WHAT YOU WILL DO ->
Return the entries below verbatim. Pictures stay out.

--- --- ---

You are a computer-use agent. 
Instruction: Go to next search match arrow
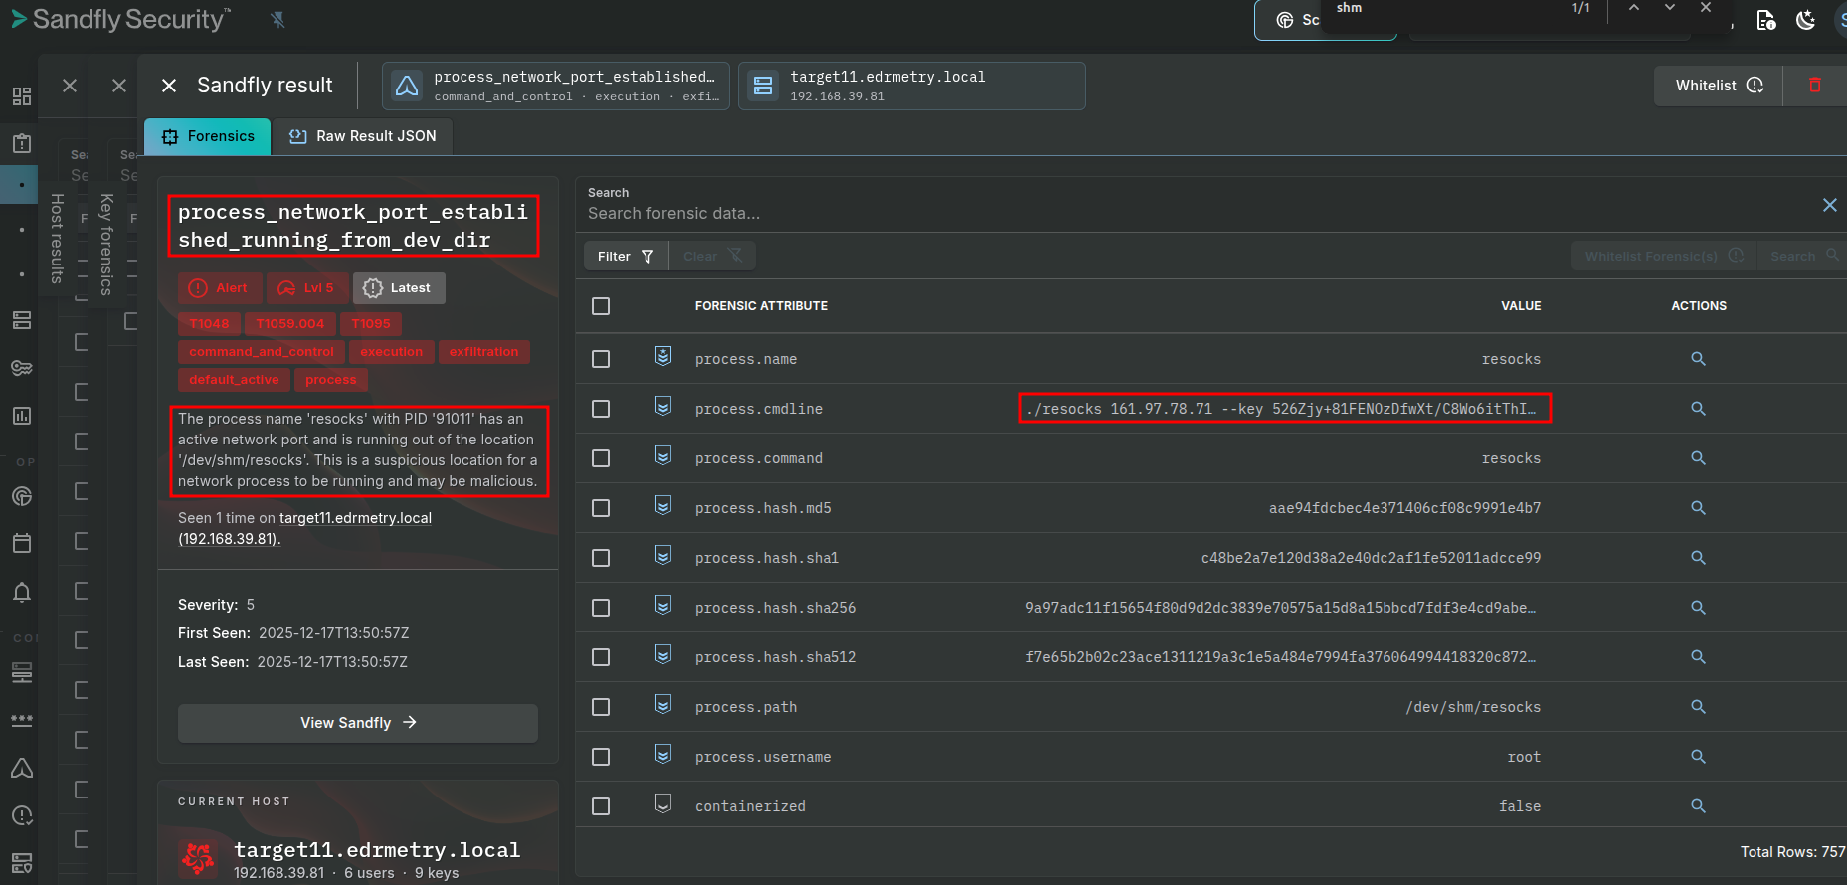tap(1670, 8)
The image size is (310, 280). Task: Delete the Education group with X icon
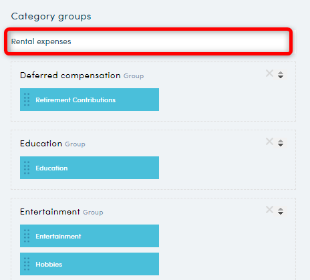(x=269, y=142)
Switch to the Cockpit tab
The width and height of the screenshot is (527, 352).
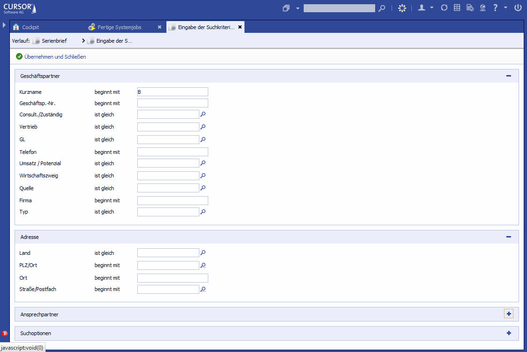coord(30,27)
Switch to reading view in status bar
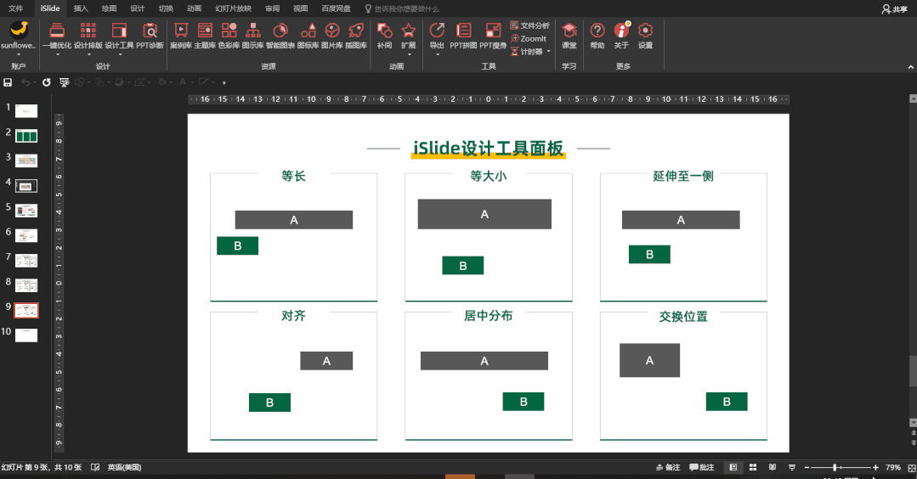917x479 pixels. click(773, 467)
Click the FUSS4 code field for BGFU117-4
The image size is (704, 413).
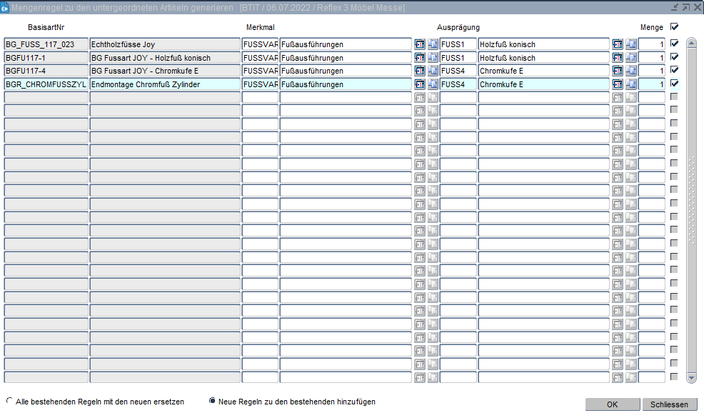pos(458,71)
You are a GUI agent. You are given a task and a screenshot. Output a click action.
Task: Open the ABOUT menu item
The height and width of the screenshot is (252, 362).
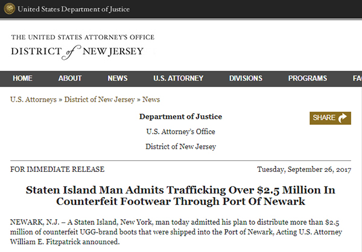click(70, 78)
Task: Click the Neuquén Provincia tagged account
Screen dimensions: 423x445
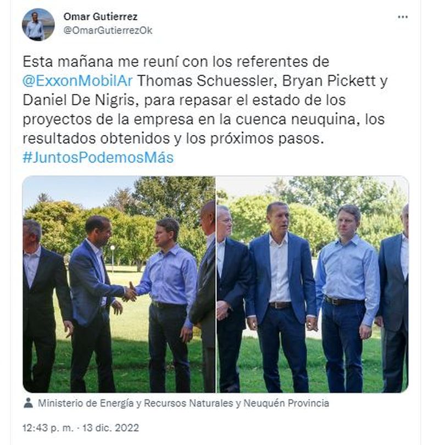Action: [286, 403]
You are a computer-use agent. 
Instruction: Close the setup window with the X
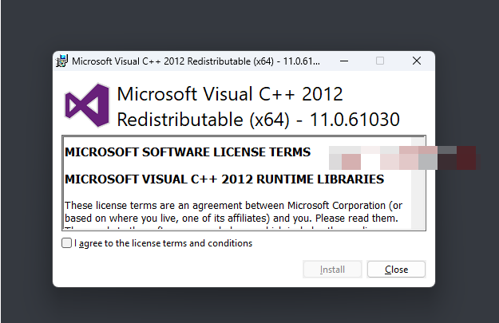coord(417,61)
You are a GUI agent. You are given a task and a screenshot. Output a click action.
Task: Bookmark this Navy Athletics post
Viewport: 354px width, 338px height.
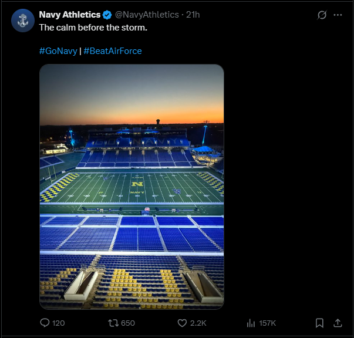(319, 323)
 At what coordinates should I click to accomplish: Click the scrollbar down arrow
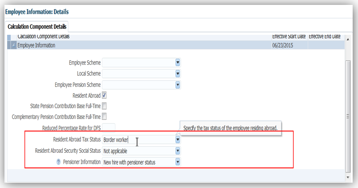click(348, 177)
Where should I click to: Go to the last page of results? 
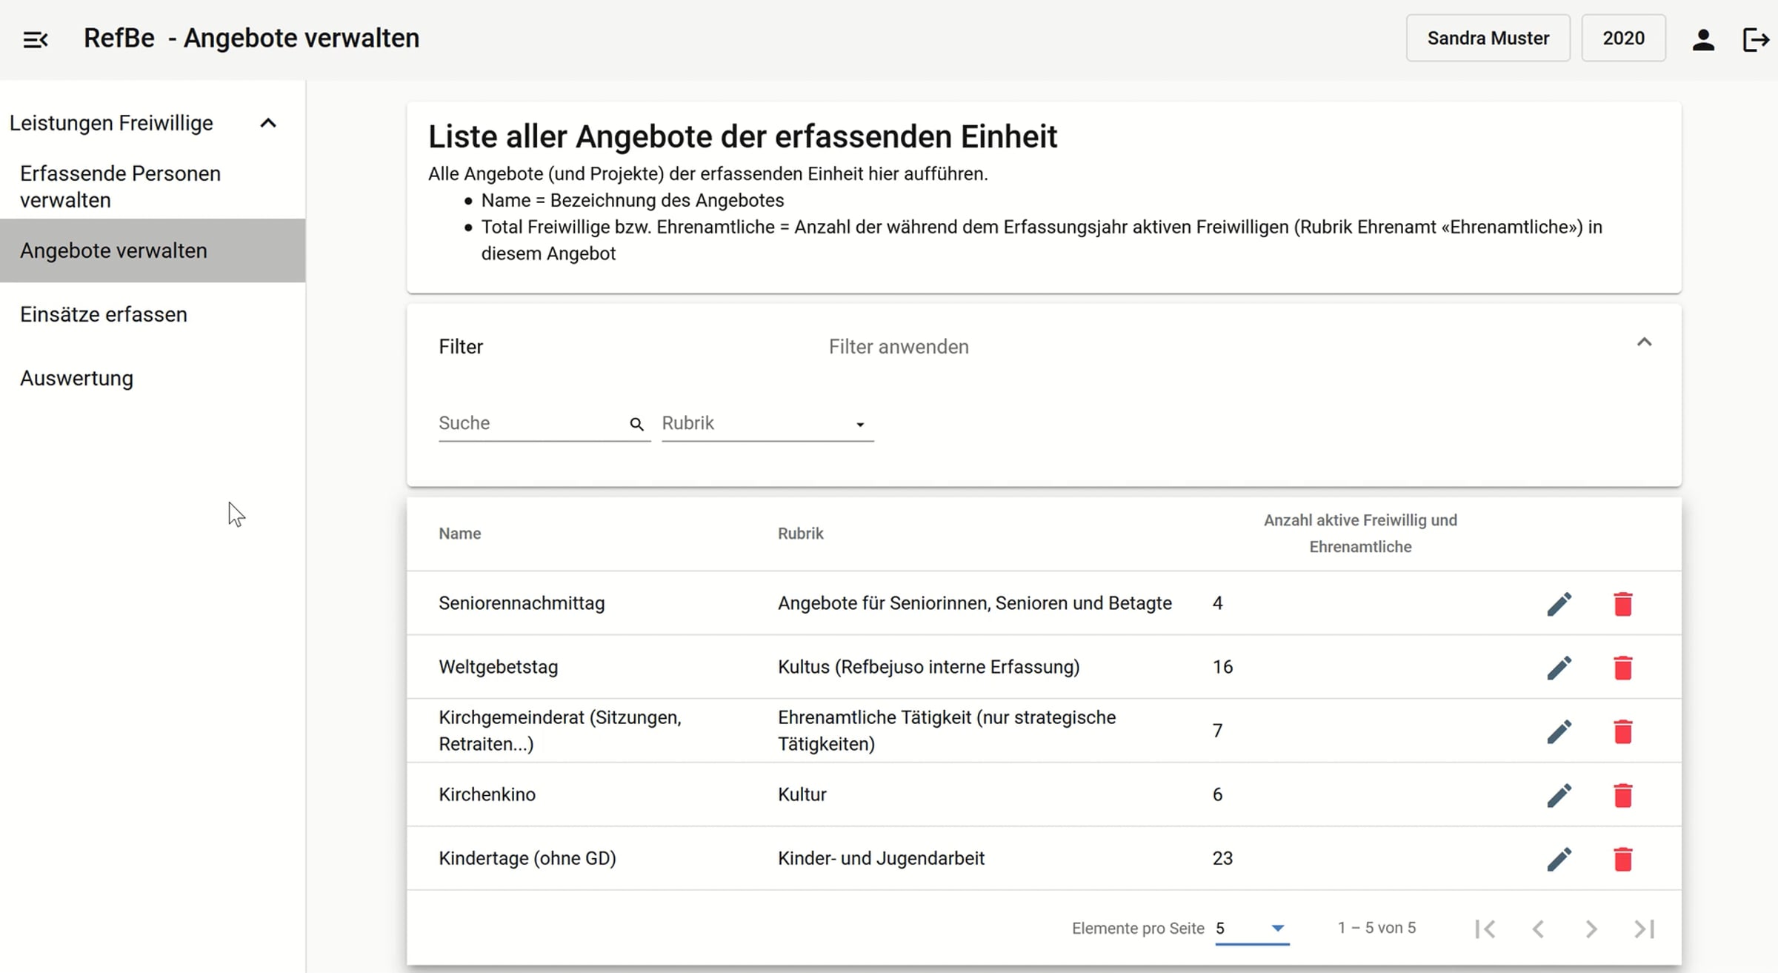pos(1645,929)
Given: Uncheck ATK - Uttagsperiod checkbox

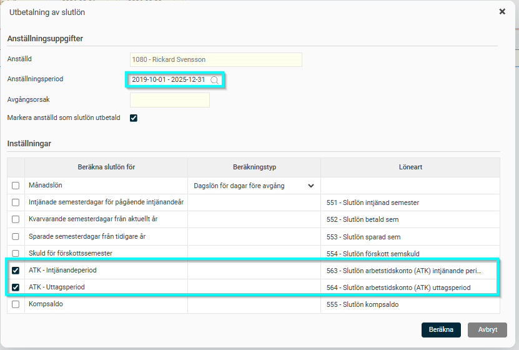Looking at the screenshot, I should (x=16, y=287).
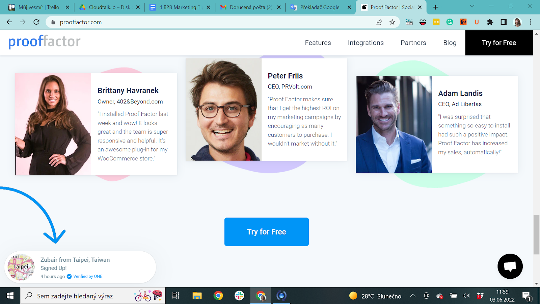Expand the tab search dropdown arrow

472,6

--- --- ---

OUTPUT BELOW ->
You are a computer-use agent. 
Instruction: Go to next search match arrow
tap(1670, 8)
The image size is (310, 280). Task: Delete the Education group with X icon
(x=269, y=142)
Switch to the Cockpit tab
The width and height of the screenshot is (527, 352).
coord(30,27)
Switch to reading view in status bar
917x479 pixels. click(773, 467)
Click the FUSS4 code field for BGFU117-4
The image size is (704, 413).
pos(458,71)
You are a GUI agent. You are given a task and a screenshot. Output a click action.
Task: Open the ABOUT menu item
The height and width of the screenshot is (252, 362).
click(70, 78)
Task: Click the Neuquén Provincia tagged account
Screen dimensions: 423x445
Action: [286, 403]
You are a computer-use agent. 
Instruction: Close the setup window with the X
coord(417,61)
You are a GUI agent. You are given a task and a screenshot. Output a click action.
Task: Bookmark this Navy Athletics post
Viewport: 354px width, 338px height.
(319, 323)
 At what coordinates should I click to accomplish: Click the scrollbar down arrow
click(348, 177)
Where should I click to: Go to the last page of results? 
pos(1645,929)
Given: Uncheck ATK - Uttagsperiod checkbox

Looking at the screenshot, I should (x=16, y=287).
Expand the tab search dropdown arrow

472,6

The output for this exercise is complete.